→ **Records for processing**:
————

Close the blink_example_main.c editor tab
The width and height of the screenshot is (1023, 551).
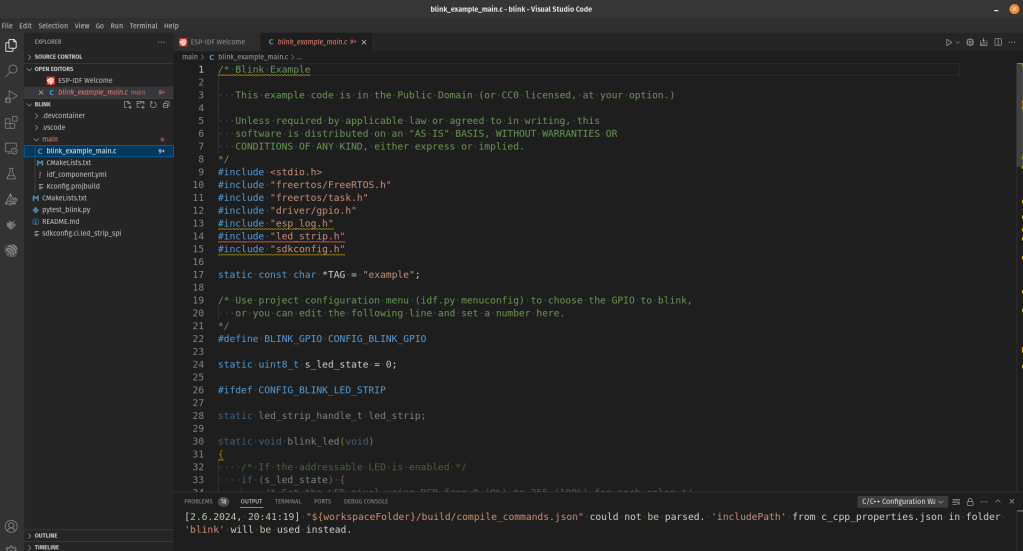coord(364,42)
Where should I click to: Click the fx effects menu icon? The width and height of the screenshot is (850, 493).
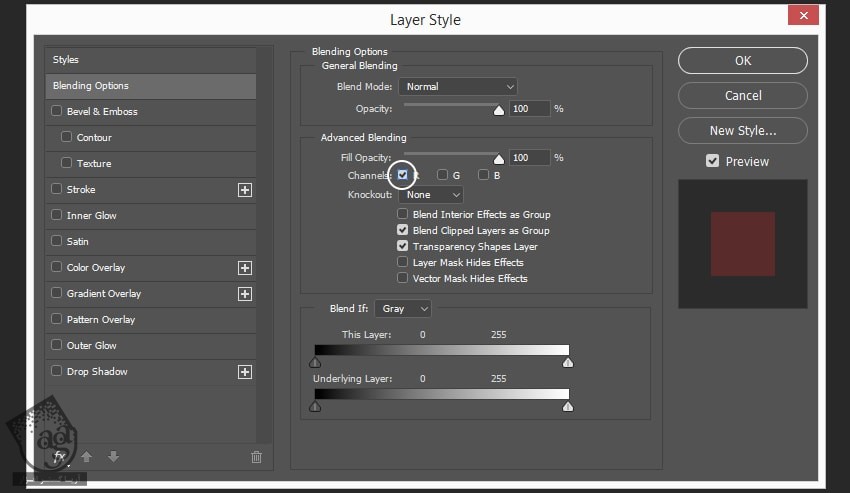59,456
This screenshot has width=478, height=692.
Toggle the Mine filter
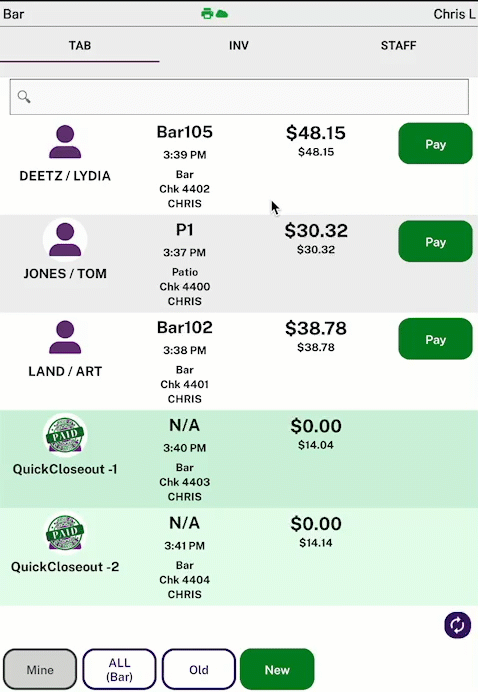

————

→ **Exercise requirements**: Every record, from top to bottom, gets written out exactly; no picture goes into the copy.

→ **Solution for this task**:
Close the blink_example_main.c editor tab
The width and height of the screenshot is (1023, 551).
coord(364,42)
Where should I click to: Click the fx effects menu icon? The width and height of the screenshot is (850, 493).
59,456
This screenshot has width=478, height=692.
Toggle the Mine filter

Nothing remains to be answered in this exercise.